[Collected data entries]
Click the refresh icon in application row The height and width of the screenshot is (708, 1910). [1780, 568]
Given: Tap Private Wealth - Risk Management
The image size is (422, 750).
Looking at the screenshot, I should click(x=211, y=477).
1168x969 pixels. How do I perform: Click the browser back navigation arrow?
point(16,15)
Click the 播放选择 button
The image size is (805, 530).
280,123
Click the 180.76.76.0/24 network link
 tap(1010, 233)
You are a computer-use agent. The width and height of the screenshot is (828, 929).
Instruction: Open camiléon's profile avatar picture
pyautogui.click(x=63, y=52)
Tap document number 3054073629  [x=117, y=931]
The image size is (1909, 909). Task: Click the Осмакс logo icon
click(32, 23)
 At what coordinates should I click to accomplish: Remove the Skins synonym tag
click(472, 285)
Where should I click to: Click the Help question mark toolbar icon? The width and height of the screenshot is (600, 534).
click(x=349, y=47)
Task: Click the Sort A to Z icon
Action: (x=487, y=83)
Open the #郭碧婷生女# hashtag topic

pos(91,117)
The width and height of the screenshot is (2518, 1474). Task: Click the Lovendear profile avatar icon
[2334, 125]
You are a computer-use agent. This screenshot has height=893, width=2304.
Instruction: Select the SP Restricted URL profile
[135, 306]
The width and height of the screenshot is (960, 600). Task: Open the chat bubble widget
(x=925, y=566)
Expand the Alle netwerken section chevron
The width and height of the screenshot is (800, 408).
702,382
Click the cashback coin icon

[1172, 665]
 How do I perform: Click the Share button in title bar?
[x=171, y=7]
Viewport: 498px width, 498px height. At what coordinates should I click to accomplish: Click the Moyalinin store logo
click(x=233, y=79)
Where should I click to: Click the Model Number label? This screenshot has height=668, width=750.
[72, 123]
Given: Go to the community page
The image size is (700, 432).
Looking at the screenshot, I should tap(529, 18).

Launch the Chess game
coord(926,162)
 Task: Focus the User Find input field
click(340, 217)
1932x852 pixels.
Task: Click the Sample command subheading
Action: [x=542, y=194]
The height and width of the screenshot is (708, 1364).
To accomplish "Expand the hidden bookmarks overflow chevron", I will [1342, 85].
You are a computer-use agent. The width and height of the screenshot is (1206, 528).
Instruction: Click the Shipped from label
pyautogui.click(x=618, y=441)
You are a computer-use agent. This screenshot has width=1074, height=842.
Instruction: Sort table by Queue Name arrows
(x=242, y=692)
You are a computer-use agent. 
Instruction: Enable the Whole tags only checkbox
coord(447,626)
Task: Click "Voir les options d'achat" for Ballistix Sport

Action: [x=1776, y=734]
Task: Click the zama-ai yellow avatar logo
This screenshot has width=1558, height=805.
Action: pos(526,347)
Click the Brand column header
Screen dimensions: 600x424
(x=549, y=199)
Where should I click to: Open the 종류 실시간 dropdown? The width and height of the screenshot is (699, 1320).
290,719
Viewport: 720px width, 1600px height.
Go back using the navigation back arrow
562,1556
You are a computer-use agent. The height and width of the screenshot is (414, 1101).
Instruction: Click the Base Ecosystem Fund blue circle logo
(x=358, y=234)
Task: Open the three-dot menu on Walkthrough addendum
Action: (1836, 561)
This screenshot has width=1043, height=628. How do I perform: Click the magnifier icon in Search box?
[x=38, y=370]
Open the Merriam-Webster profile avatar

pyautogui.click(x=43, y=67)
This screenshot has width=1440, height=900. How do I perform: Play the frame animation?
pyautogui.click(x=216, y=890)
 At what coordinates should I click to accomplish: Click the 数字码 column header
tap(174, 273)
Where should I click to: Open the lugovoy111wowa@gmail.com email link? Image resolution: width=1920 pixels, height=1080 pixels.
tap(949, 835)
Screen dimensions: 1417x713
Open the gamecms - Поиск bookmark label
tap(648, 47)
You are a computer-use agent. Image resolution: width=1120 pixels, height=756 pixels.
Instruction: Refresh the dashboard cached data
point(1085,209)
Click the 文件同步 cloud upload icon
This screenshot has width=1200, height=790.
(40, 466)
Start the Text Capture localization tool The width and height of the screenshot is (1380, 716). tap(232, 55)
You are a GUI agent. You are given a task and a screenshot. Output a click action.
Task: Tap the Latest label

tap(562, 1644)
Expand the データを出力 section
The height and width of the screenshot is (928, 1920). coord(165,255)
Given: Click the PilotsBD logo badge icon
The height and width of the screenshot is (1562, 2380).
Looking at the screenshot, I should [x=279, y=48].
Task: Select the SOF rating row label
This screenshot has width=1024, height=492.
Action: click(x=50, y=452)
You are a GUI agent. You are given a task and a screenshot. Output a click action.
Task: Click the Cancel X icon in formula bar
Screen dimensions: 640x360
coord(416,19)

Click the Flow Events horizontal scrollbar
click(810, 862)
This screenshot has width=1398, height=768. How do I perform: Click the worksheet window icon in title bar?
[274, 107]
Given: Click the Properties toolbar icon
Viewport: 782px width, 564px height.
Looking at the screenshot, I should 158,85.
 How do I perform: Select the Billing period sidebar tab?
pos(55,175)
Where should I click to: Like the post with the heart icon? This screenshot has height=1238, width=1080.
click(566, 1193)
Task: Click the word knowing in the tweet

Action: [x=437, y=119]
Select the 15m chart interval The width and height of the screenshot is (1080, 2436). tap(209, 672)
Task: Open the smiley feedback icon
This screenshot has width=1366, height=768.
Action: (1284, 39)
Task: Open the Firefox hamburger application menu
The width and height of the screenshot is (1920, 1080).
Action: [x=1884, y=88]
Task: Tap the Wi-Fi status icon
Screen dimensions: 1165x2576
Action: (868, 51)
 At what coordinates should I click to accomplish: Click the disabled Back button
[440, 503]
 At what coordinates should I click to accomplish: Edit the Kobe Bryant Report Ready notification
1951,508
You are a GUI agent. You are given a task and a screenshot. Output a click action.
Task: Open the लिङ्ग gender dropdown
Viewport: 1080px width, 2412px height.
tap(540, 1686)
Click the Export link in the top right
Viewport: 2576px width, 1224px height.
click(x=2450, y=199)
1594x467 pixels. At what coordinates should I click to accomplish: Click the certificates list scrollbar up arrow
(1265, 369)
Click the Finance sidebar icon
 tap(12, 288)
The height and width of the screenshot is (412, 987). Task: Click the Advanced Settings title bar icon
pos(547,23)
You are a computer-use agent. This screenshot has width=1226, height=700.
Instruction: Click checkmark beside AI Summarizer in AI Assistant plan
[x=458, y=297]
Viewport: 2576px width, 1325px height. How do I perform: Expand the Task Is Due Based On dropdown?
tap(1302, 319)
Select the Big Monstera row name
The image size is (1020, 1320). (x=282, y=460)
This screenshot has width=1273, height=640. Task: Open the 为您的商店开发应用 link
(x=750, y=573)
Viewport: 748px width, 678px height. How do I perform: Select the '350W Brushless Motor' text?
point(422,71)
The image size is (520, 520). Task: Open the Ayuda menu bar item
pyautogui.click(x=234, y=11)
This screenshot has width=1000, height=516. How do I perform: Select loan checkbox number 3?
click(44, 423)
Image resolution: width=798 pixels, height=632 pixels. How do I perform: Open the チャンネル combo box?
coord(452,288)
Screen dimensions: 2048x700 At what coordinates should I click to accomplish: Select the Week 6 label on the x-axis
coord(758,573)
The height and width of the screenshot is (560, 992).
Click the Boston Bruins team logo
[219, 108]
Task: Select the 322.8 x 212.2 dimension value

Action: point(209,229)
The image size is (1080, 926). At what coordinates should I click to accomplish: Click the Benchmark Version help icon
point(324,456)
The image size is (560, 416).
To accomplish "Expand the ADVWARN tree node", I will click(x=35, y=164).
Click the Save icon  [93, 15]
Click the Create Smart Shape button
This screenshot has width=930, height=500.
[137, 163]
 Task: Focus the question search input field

=== Your goal ===
Restate every entry word for word.

=== Output of the task ===
Click the refresh icon in application row The height and width of the screenshot is (708, 1910). [1780, 568]
Given: Tap Private Wealth - Risk Management
The image size is (422, 750).
Looking at the screenshot, I should click(x=211, y=477).
1168x969 pixels. How do I perform: Click the browser back navigation arrow?
point(16,15)
Click the 播放选择 button
The image size is (805, 530).
280,123
Click the 180.76.76.0/24 network link
 tap(1010, 233)
You are a computer-use agent. The width and height of the screenshot is (828, 929).
Instruction: Open camiléon's profile avatar picture
pyautogui.click(x=63, y=52)
Tap document number 3054073629  [x=117, y=931]
The image size is (1909, 909). Task: Click the Осмакс logo icon
click(32, 23)
 At what coordinates should I click to accomplish: Remove the Skins synonym tag
click(472, 285)
Where should I click to: Click the Help question mark toolbar icon? The width and height of the screenshot is (600, 534).
click(x=349, y=47)
Task: Click the Sort A to Z icon
Action: (x=487, y=83)
Open the #郭碧婷生女# hashtag topic

pos(91,117)
The width and height of the screenshot is (2518, 1474). Task: Click the Lovendear profile avatar icon
[2334, 125]
You are a computer-use agent. This screenshot has height=893, width=2304.
Instruction: Select the SP Restricted URL profile
[135, 306]
The width and height of the screenshot is (960, 600). Task: Open the chat bubble widget
(x=925, y=566)
Expand the Alle netwerken section chevron
The width and height of the screenshot is (800, 408).
702,382
Click the cashback coin icon

[1172, 665]
 How do I perform: Click the Share button in title bar?
[x=171, y=7]
Viewport: 498px width, 498px height. At what coordinates should I click to accomplish: Click the Moyalinin store logo
click(x=233, y=79)
Where should I click to: Click the Model Number label? This screenshot has height=668, width=750.
[72, 123]
Given: Go to the community page
The image size is (700, 432).
Looking at the screenshot, I should tap(529, 18).

Launch the Chess game
coord(926,162)
 Task: Focus the User Find input field
click(340, 217)
1932x852 pixels.
Task: Click the Sample command subheading
Action: [x=542, y=194]
The height and width of the screenshot is (708, 1364).
To accomplish "Expand the hidden bookmarks overflow chevron", I will [1342, 85].
You are a computer-use agent. The width and height of the screenshot is (1206, 528).
Instruction: Click the Shipped from label
pyautogui.click(x=618, y=441)
You are a computer-use agent. This screenshot has width=1074, height=842.
Instruction: Sort table by Queue Name arrows
(x=242, y=692)
You are a computer-use agent. 
Instruction: Enable the Whole tags only checkbox
coord(447,626)
Task: Click "Voir les options d'achat" for Ballistix Sport

Action: [x=1776, y=734]
Task: Click the zama-ai yellow avatar logo
This screenshot has width=1558, height=805.
Action: pos(526,347)
Click the Brand column header
Screen dimensions: 600x424
(x=549, y=199)
Where should I click to: Open the 종류 실시간 dropdown? The width and height of the screenshot is (699, 1320).
290,719
Viewport: 720px width, 1600px height.
Go back using the navigation back arrow
562,1556
You are a computer-use agent. The height and width of the screenshot is (414, 1101).
Instruction: Click the Base Ecosystem Fund blue circle logo
(x=358, y=234)
Task: Open the three-dot menu on Walkthrough addendum
Action: (1836, 561)
This screenshot has width=1043, height=628. How do I perform: Click the magnifier icon in Search box?
[x=38, y=370]
Open the Merriam-Webster profile avatar

pyautogui.click(x=43, y=67)
This screenshot has width=1440, height=900. How do I perform: Play the frame animation?
pyautogui.click(x=216, y=890)
 At what coordinates should I click to accomplish: Click the 数字码 column header
tap(174, 273)
Where should I click to: Open the lugovoy111wowa@gmail.com email link? Image resolution: width=1920 pixels, height=1080 pixels.
tap(949, 835)
Screen dimensions: 1417x713
Open the gamecms - Поиск bookmark label
tap(648, 47)
You are a computer-use agent. Image resolution: width=1120 pixels, height=756 pixels.
Instruction: Refresh the dashboard cached data
point(1085,209)
Click the 文件同步 cloud upload icon
This screenshot has width=1200, height=790.
(40, 466)
Start the Text Capture localization tool The width and height of the screenshot is (1380, 716). tap(232, 55)
You are a GUI agent. You are given a task and a screenshot. Output a click action.
Task: Tap the Latest label

tap(562, 1644)
Expand the データを出力 section
The height and width of the screenshot is (928, 1920). coord(165,255)
Given: Click the PilotsBD logo badge icon
The height and width of the screenshot is (1562, 2380).
Looking at the screenshot, I should [x=279, y=48].
Task: Select the SOF rating row label
This screenshot has width=1024, height=492.
Action: click(x=50, y=452)
You are a GUI agent. You are given a task and a screenshot. Output a click action.
Task: Click the Cancel X icon in formula bar
Screen dimensions: 640x360
coord(416,19)

Click the Flow Events horizontal scrollbar
click(810, 862)
This screenshot has width=1398, height=768. How do I perform: Click the worksheet window icon in title bar?
[274, 107]
Given: Click the Properties toolbar icon
Viewport: 782px width, 564px height.
Looking at the screenshot, I should 158,85.
 How do I perform: Select the Billing period sidebar tab?
pos(55,175)
Where should I click to: Like the post with the heart icon? This screenshot has height=1238, width=1080.
click(566, 1193)
Task: Click the word knowing in the tweet

Action: [x=437, y=119]
Select the 15m chart interval The width and height of the screenshot is (1080, 2436). tap(209, 672)
Task: Open the smiley feedback icon
This screenshot has width=1366, height=768.
Action: (1284, 39)
Task: Open the Firefox hamburger application menu
The width and height of the screenshot is (1920, 1080).
Action: [x=1884, y=88]
Task: Tap the Wi-Fi status icon
Screen dimensions: 1165x2576
Action: (868, 51)
 At what coordinates should I click to accomplish: Click the disabled Back button
[440, 503]
 At what coordinates should I click to accomplish: Edit the Kobe Bryant Report Ready notification
1951,508
You are a GUI agent. You are given a task and a screenshot. Output a click action.
Task: Open the लिङ्ग gender dropdown
Viewport: 1080px width, 2412px height.
tap(540, 1686)
Click the Export link in the top right
Viewport: 2576px width, 1224px height.
click(x=2450, y=199)
1594x467 pixels. At what coordinates should I click to accomplish: Click the certificates list scrollbar up arrow
(1265, 369)
Click the Finance sidebar icon
 tap(12, 288)
The height and width of the screenshot is (412, 987). Task: Click the Advanced Settings title bar icon
pos(547,23)
You are a computer-use agent. This screenshot has width=1226, height=700.
Instruction: Click checkmark beside AI Summarizer in AI Assistant plan
[x=458, y=297]
Viewport: 2576px width, 1325px height. How do I perform: Expand the Task Is Due Based On dropdown?
tap(1302, 319)
Select the Big Monstera row name
The image size is (1020, 1320). (x=282, y=460)
This screenshot has width=1273, height=640. Task: Open the 为您的商店开发应用 link
(x=750, y=573)
Viewport: 748px width, 678px height. How do I perform: Select the '350W Brushless Motor' text?
point(422,71)
The image size is (520, 520). Task: Open the Ayuda menu bar item
pyautogui.click(x=234, y=11)
This screenshot has width=1000, height=516. How do I perform: Select loan checkbox number 3?
click(44, 423)
Image resolution: width=798 pixels, height=632 pixels. How do I perform: Open the チャンネル combo box?
coord(452,288)
Screen dimensions: 2048x700 At what coordinates should I click to accomplish: Select the Week 6 label on the x-axis
coord(758,573)
The height and width of the screenshot is (560, 992).
Click the Boston Bruins team logo
[219, 108]
Task: Select the 322.8 x 212.2 dimension value

Action: point(209,229)
The image size is (1080, 926). At what coordinates should I click to accomplish: Click the Benchmark Version help icon
point(324,456)
The image size is (560, 416).
To accomplish "Expand the ADVWARN tree node", I will click(x=35, y=164).
Click the Save icon  [93, 15]
Click the Create Smart Shape button
This screenshot has width=930, height=500.
[137, 163]
 Task: Focus the question search input field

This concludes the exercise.